Tyler bebe sua cerveja de um só gole e vai conversar com um grupo de garotas que só faltam se jogar em seus braços.
— Vou pegar uma bebida para nós. — Dan avisa em meu ouvido.
— Ok.
Observo-o se afastar e ser chamado por duas garotas.
— Vocês são bem famosos por aqui, não?
— Tudo culpa de nosso charme. — Theo pisca, cumprimentando três garotas, logo em seguida.
— É claro. — Sorrio, olhando em volta.
— Caralho, que gata! — Um rapaz vem caminhando em minha direção, mas é barrado por Theo antes de me alcançar.
— Cai fora. Não é para o teu bico.
O rapaz ergue as mãos e se afasta, me mandando antes, um beijo.
— É um babaca. — Theo explica.
— E qual seria sua definição de babaca?
Ele baixa a cabeça e solta um riso abafado.
— Certo. Isso doeu.
Cerro os dentes.
— Não foi minha intenção.
— Foi, sim. — Ele sorri. — E eu mereci.
— Mereceu o quê? — Dan volta e me entrega um copo de cerveja.
— Aquele sorriso. — Theo pisca para mim e sai atrás de uma garota.
— Do que vocês estavam falando?
— Da popularidade de vocês. — Desconverso, bebendo um gole de minha cerveja.
— Não somos populares.
Ergo uma sobrancelha.
— Tyler e Theo são mais.
Sorrio torto.
— Ah, de que isso importa? Vem, vamos dar uma volta.
Dan me pega pela mão e sai me apresentando às pessoas.
— O que está acontecendo ali? — Aponto com os olhos para uma aglomeração a poucos passos de nós.
— Ah, é uma brincadeira. Vamos chegar mais perto.
Nos aproximamos até conseguirmos ver o que está acontecendo.

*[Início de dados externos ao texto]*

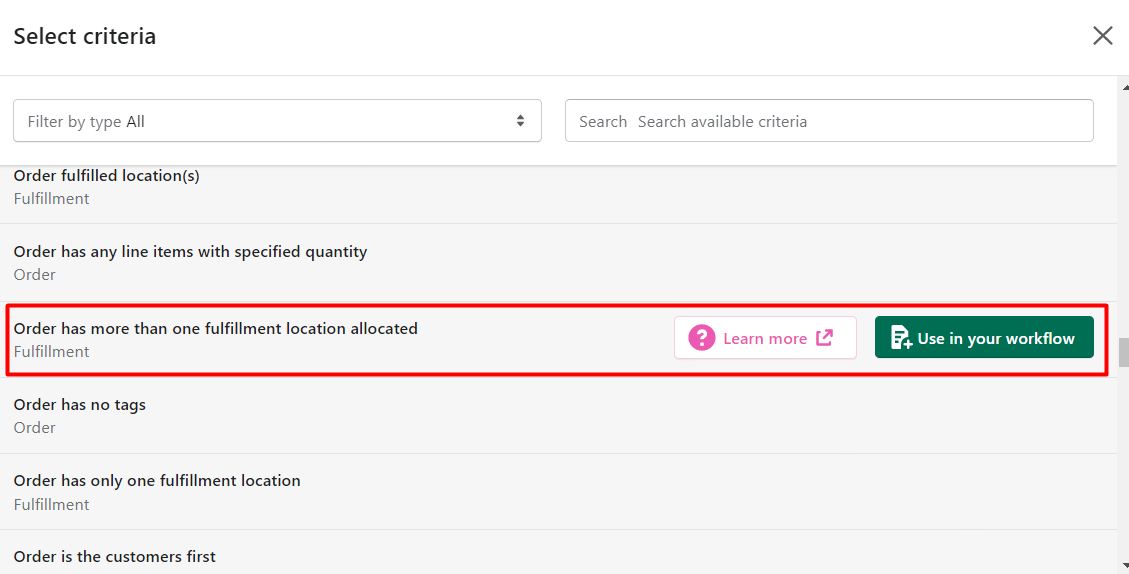Click the Search label inside the search box
1129x574 pixels.
pos(603,122)
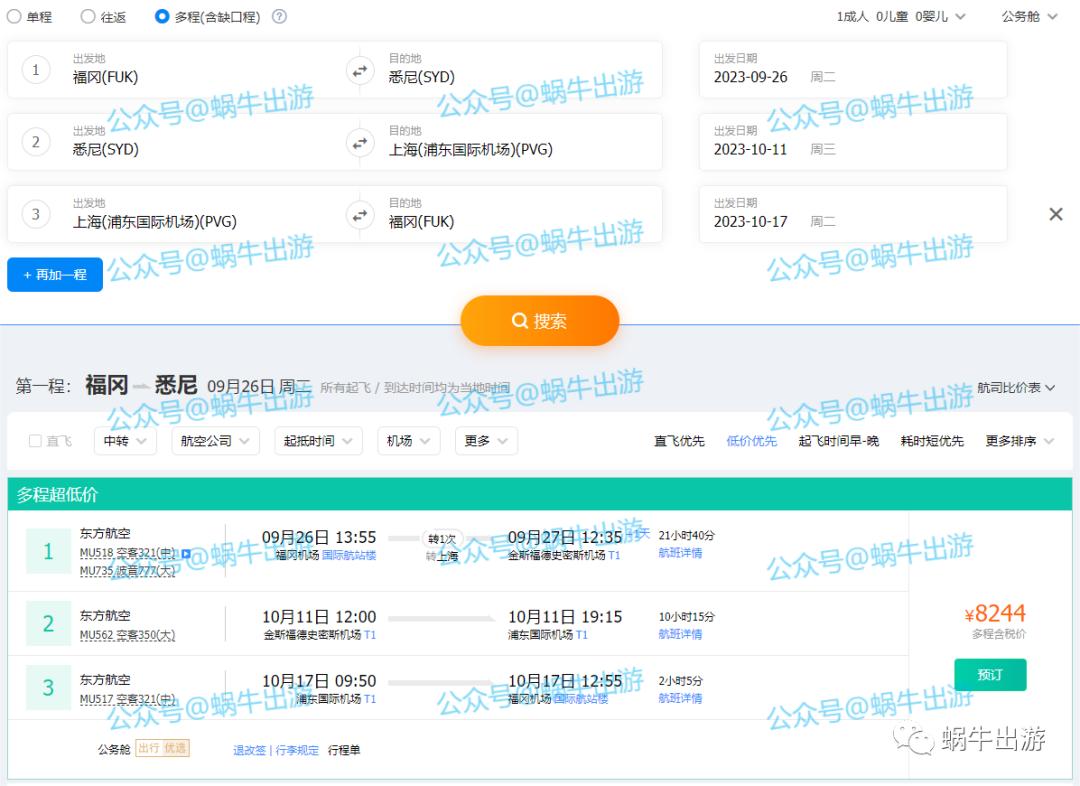
Task: Expand the 机场 filter dropdown
Action: pyautogui.click(x=408, y=441)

Todos os participantes, na maioria homens sem camisetas, estão unidos em duplas, amarrados pelo pulso com um pano vermelho.
— Como isso funciona?
— Cada dupla fica a frente de uma mesa cheia de copos com cerveja. Ganha quem conseguir montar primeiro uma pirâmide com os copos vazios.
— Quanta criatividade. E daqui, quantos saem em coma alcoólico?
— Alguns. — Dan ri. — Quer participar?
— Eu passo, obrigada.
— Dan vai ficar fora de uma disputa? — Tyler para ao nosso lado. — Isso é novidade.
— Vou deixar outra pessoa vencer hoje. Estou caridoso.
— Você está ao lado do cara mais competitivo de Manhattan, Elisa.
— O segundo. Você continua na liderança.
— É, eu fiquei sabendo mesmo que vocês adoram uma competição. — Viro minha cerveja de um só gole.
Tyler me olha pelo canto do olho.
— Minha cerveja acabou. — Chacoalho o copo vermelho de plástico vazio. — Vou buscar mais.
Deixo Dan e Tyler assistindo à disputa e vou encher meu copo.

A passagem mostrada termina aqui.